Based on previous experiments and literature review, we determined that convolutional neural networks can classify and identify medicinal materials, addressing issues such as excessive reliance on manual classification and traditional methods’ relatively low accuracy and slow classification speed. Considering computational load, parameter count, and model size, the ResNeXt50 model was chosen as the base model. This experiment designed an improved ResNeXt50 model to achieve fast and accurate classification of sun-dried wild ginseng grades. The critical improvement involves replacing the three-layer convolution in the Bottleneck structure with the Ghost module, reducing computational load and increasing classification efficiency while ensuring accuracy. Additionally, the SE (Squeeze and Excitation) attention mechanism was used to highlight essential features of sun-dried wild ginseng and suppress irrelevant or unimportant features [
16]. The ELU (Exponential Linear Unit) activation function was employed to extract finer-grained features, enhancing the overall recognition accuracy of the model and thereby addressing the challenging problem of classifying sun-dried wild ginseng [
17].
6. Discussion
By classifying ginseng, a scientific quality evaluation system can be established to help the ginseng industry with quality control, ensuring product quality and safety. Using deep learning technology dramatically saves labor and avoids the subjectivity of manual classification, thereby improving the efficiency of ginseng classification and enabling sustainable development of the ginseng industry. This paper proposes an improved ResNeXt50 network model tailored to the features of forest-grown ginseng. The conclusions drawn from the experiments are as follows:
1. A ginseng dataset was constructed and classified into four different grades: premium-class, first-class, second-class, and ordinary ginseng. Data augmentation was performed on the dataset to enhance its diversity. ResNeXt50 was chosen as the base model, with the Ghost module replacing the three-layer convolution of the Bottleneck structure, maintaining excellent performance while reducing computational load. The ReLU activation functions after the three-layer convolution were replaced with ELU activation functions to avoid dead neurons and accelerate convergence. SE attention mechanisms were added to the second and third layers of the model to capture key ginseng features more accurately, improving the model’s accuracy and generalization ability.

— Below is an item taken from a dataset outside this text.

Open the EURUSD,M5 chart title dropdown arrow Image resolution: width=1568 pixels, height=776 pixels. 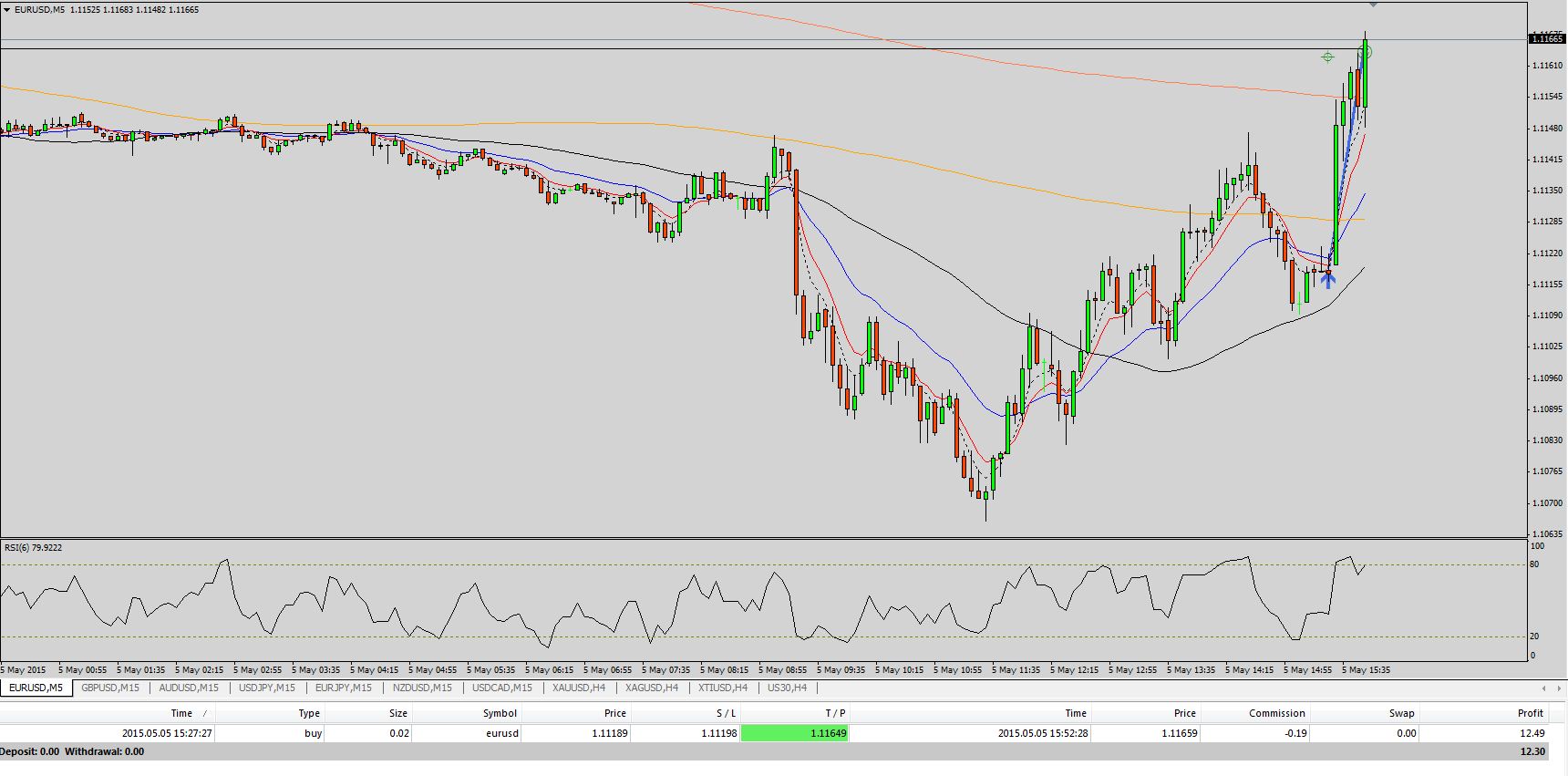point(7,10)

2. The improved ResNeXt50 model achieved an accuracy of 93.14% and a recall of 91.75% on the self-constructed dataset. Its parameter size was 74.47MB, and each training epoch took only 76 s. The accuracy and F1 score improved by 9.76% and 8.99%, respectively.
3. The misclassification rate for ordinary ginseng is relatively high. Through an objective model analysis, the primary direction for future experiments is to enhance the model’s expressive capabilities further and balance the quantity of each class in the dataset, thereby increasing the correct classification rate for ordinary ginseng.
The improved model shows significant accuracy parameter size advantages and commendable convergence speed, contributing to the development of ginseng classification. In summary, the improvements positively enhance the model, demonstrating the feasibility of modifying the original model.